By Andy Worthington, August 29, 2021

As the final U.S. troops left Afghanistan two weeks ago, and the Taliban rolled into Kabul, taking the Presidential Palace on August 15 after President Ashraf Ghani fled, the presence of one particular Taliban member — Mullah Abdul Qayyum Zakir — caught the attention of the western media, when he declared that he had been held at Guantánamo for eight years.

Guantánamo: the mere mention of the word, from the mouth of a conquering Talib, standing in the very place so recently occupied by the U.S.-backed president, reinvigorated the right-wingers in Congress, and in the U.S. media, who had been worried that President Biden might finally close their beloved gulag once and for all.

Once upon a time, the merest mention of Guantánamo had summoned up images of bloodthirsty Al-Qaeda terrorists, hell-bent on the destruction of America, that had helped to keep ordinary Americans docile, and in a state of fear. However, over the years, as the horrors of Guantánamo leaked out to the world, revealing the use of torture and other forms of abuse on prisoners who, for the most part, were not involved in any kind of terrorism at all, defending its existence became more difficult. By his second term, even George W. Bush was aware that it was an embarrassment, and left office having released 532 of the 779 men he had imprisoned there.

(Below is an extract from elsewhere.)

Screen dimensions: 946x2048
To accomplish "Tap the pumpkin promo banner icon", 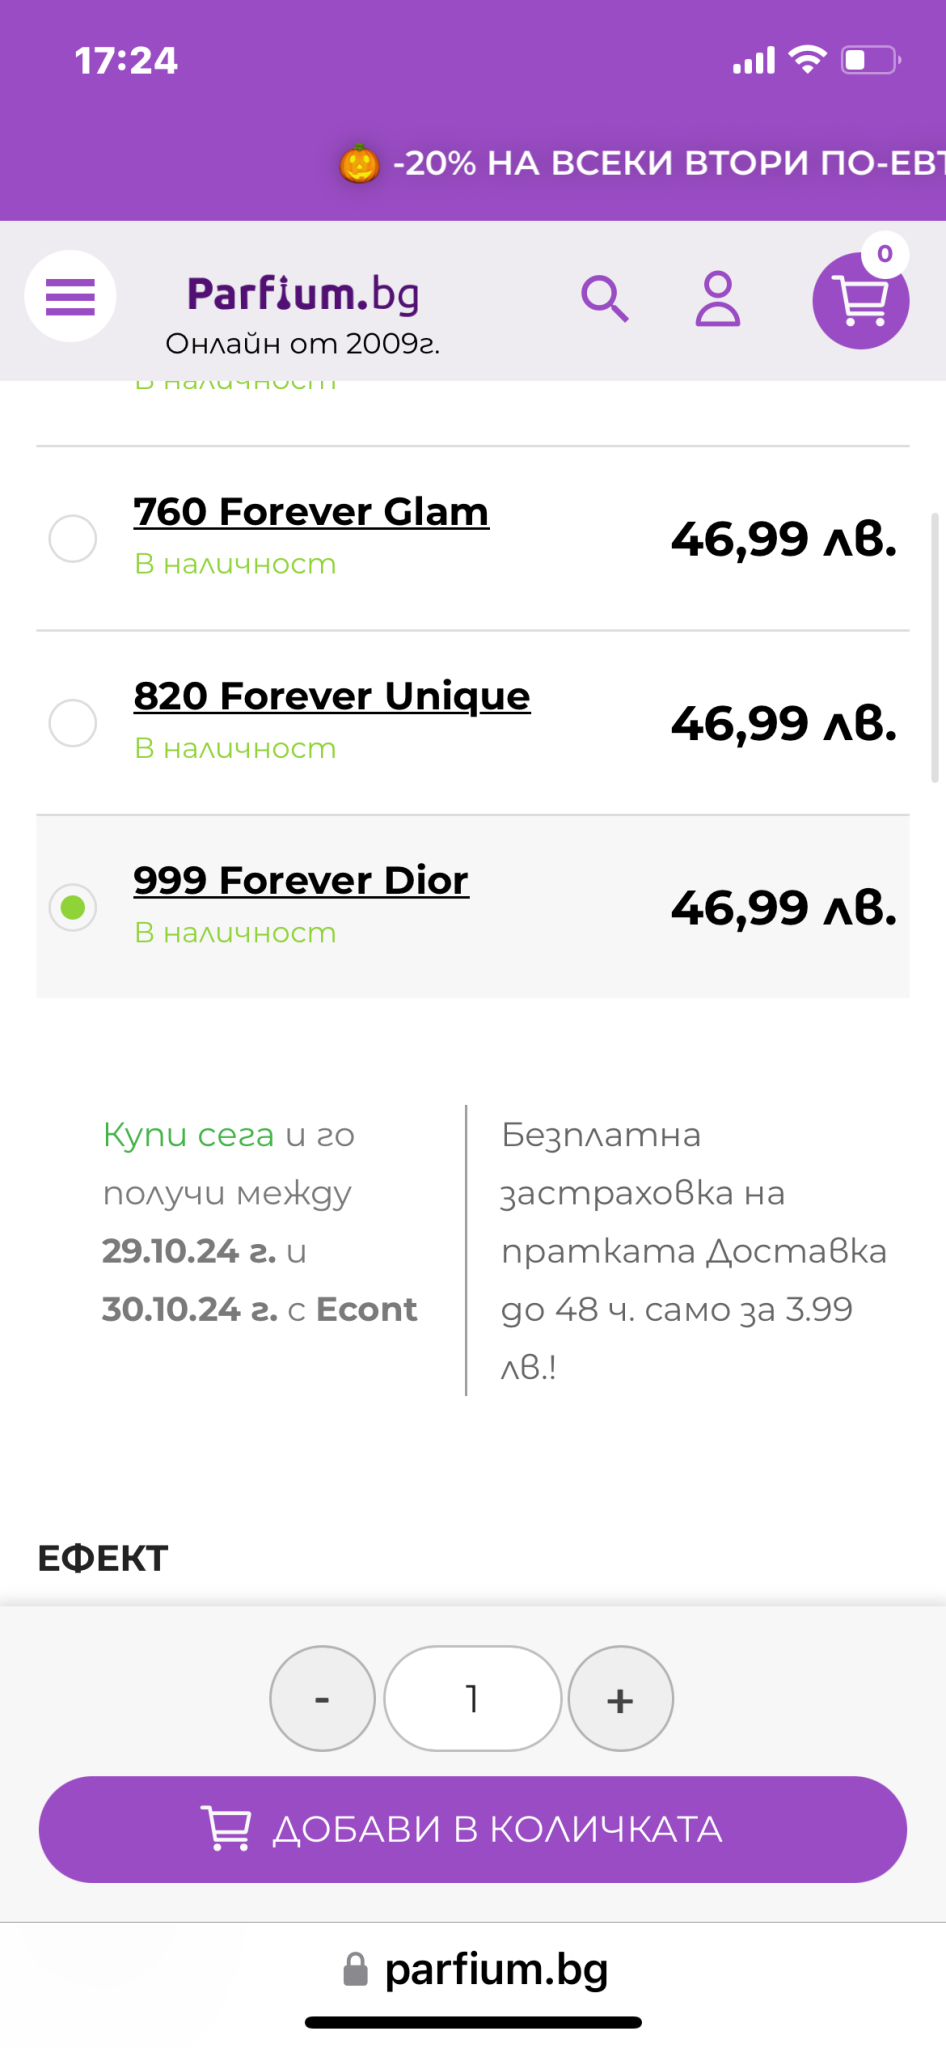I will [359, 163].
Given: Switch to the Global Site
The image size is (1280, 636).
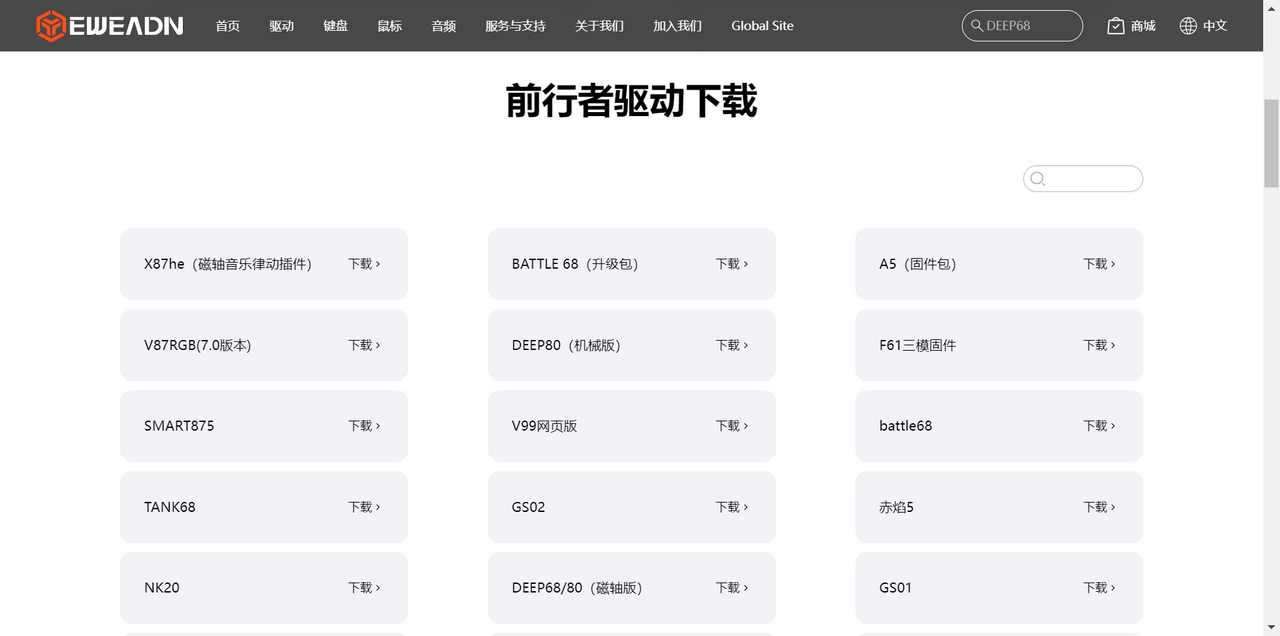Looking at the screenshot, I should pyautogui.click(x=762, y=26).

When President Obama tried to close it, however, he met fierce resistance from Republicans, who slowed prisoner releases and successfully kept its closure from becoming a reality. Nevertheless, Obama released nearly 200 men in his eight years in office, and by the time Donald Trump took over, only 41 were still held. Branding them all terrorists, Trump refused to release any of them (with the one exception of a Saudi who had agreed to a plea deal in his military commission trial, and was sent back to Saudi Arabia to ongoing imprisonment).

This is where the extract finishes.